Even the savviest business owners can fall victim to fraud. The Association of Certified Fraud Examiners estimates that, “U.S. businesses will lose an average of 5% of their gross revenues to fraud” with small businesses hit the hardest. But knowledge is power, and Heritage Bank has the resources to inform and protect local businesses of any size.
“Fraud typically starts with spear phishing, social engineering, hacked emails, or a combination of the three,” says Director of Digital Services Sarah Salva. “The victim employee will respond to an email that appears legitimate carrying out payment instructions. Often the email address is spoofed and appears to be from a legitimate source like a CEO, CFO, internal employee, or vendors, but in fact is from the fraudster. They will request a new wire/ACH payment or update an existing payment.”

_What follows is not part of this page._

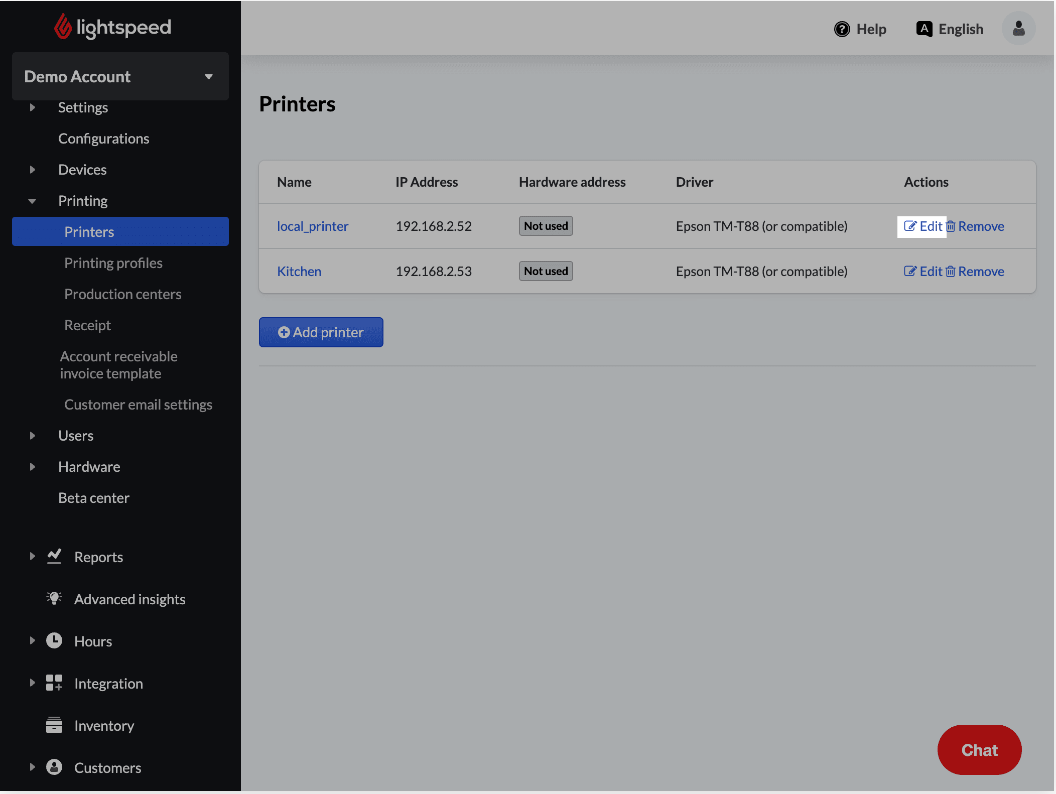The height and width of the screenshot is (794, 1056).
Task: Click the Advanced insights lightbulb icon
Action: 54,599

And while it’s vital for businesses to have a strong, vibrant online profile, putting too much information out there can lead to vulnerabilities. “We have seen an increase in fraudsters leveraging information found through online searches,” explains Salva. “They will use this information to impersonate an individual and update payment instructions to third parties or payroll.”
Many of these illegal activities use intermediary malware to get in the digital back door. Salva says that sometimes victim employees click on malicious links or download attachments while other times the use of office computers for shopping or accessing social media is the culprit. “Social media and eCommerce are two of the top five industries targeted by phishing attacks,” she cautions.
Hackers are constantly changing and evolving but there are a few consistent red flags. Salva warns to avoid emails:
- Received from an individual or business that does not normally correspond that way.
- Marked secret or confidential.
- With a sense of urgency to make an immediate payment.
Employees and managers should be on the lookout for requests coming from slightly different variations in the email address, a scam called spoofing, or misspellings of key items like the company name. Even errors in grammar, typos, and the use of unusual words and phrases can be a red flag.
Changes in tone or breaks from the norm are also problematic. If a supposed client or customer suddenly:
- Makes persistent requests for payment instructions and/or changes to payments;
- Communicates only in email and refuses to communicate via telephone or in person; or
- Requests to circumvent standard procedures.
“These are often scammers in disguise,” says Salva.
If you think your business has been targeted, notify your financial institution immediately she says. Perform security scans of your computers and networks, notify your insurance carrier if applicable, and “as soon as possible, file a complaint with the FBI’s Internet Crime Complaint Center.”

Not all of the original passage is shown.